If D is less than 0 ie. negative than that would mean the woman was taller than the man. Man 170 cm Women 175 cm D = M-W D = 170-175 D = -5.
• Sorry what if we don't have TI 84 calculator tool? how do you do it manually? without calculator ? thanks
• You can do it manually by consulting a z-score table (e.g., http://users.stat.ufl.edu/~athienit/Tables/Ztable.pdf). You find the cross section that matches your z-score, and it will give you what his calculator just did.
(1 vote)
• it would make more sense that D=W-M because we are looking for the probability of women being taller than men!
• For combining for normally distributed variables, the independence clause needs to be there? Since variance is the spread of the data.
• 1. for mean, no need. you can just add or subtract each of means

2. but for variance and standard deviation, we have to consider the independence between them. cause there's a concept of "co"variance when they are dependent on one another, which means some parts of their values vary together. you can see it as a kind of amplified wave when two similar ones meet together

3. for example
X = how many salty snacks i ate
Y = how much water i drank with them
the more varied X is, the more varied Y would be, we can guess
and vice versa
so var(X+Y) = var(X) + var(Y) + covar(X,Y)
#covar(X,Y) tells how much more would you consume X or Y by the consumption of Y or X

one more thing, what about var(X-Y)? would you think you still have to add covar(X,Y) to var(X)+var(Y)? or subtract? or need a whole new formula? please sleep on it
• I went ahead and solved this before watching the rest of the video.
My logic was slightly different and I ended up getting a Z-score of 0.8 instead of -0.8 which resulted in a slightly different value for the Probability (got 0.2119 instead of 0.212).

For my Z-score I did 178-170 (X - mean) because my mean is the women's mean 170 and for all the women taller than the men they must have at least a height surpassing the men's mean 178. Then, I got a positive 8 then divide by 10 (sum of the 2 variances).

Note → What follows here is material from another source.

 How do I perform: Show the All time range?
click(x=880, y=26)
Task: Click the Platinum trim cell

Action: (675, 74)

Hence, I got a positive 0.8 Z-score.

I got the result mentioned above because when I drew out normal distribution on paper I drew out the men's then the women's on top of it because the -1SD of men (170) is the women's mean, instead of drawing out 3 different normal distribution graphs like Sal did.

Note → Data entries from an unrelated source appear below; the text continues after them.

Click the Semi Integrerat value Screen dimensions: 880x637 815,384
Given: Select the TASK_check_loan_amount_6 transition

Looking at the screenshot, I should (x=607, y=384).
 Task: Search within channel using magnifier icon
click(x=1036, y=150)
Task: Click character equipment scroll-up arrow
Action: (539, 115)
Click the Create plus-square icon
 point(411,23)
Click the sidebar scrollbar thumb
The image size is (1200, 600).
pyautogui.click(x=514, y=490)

When drawing this way, it led me into thinking that I needed to find the area under the curve of the women's distribution on the right from 178 towards positive infinity. Hence, I did (178-170)/10 to get a positive 0.8 Z-score. :(

But when Sal showed that D = M-W and to find the women taller than men P(D<0) this one makes sense to me as well. I find his way makes sense when he draws out 3 different graphs and my way makes sense when I superimpose 2 distribution graphs. So, I guess my mistake here was that I superimposed the graphs and for future solving of this kind of problem I should never superimpose to avoid being misled?
(1 vote)
• Why do we want to find the difference? (M - W) instead of find the sum of each independent variables? (M + W)
(1 vote)
• Can someone help me understand why we subtract the random variables in order to find the answer to the question?
(1 vote)
• Is there more than this, because my AP stats class already past this stuff in the 1st quarter?
• Wouldn't -1E9999 work better or even -1E9999999999999999999999999
You know what I mean right?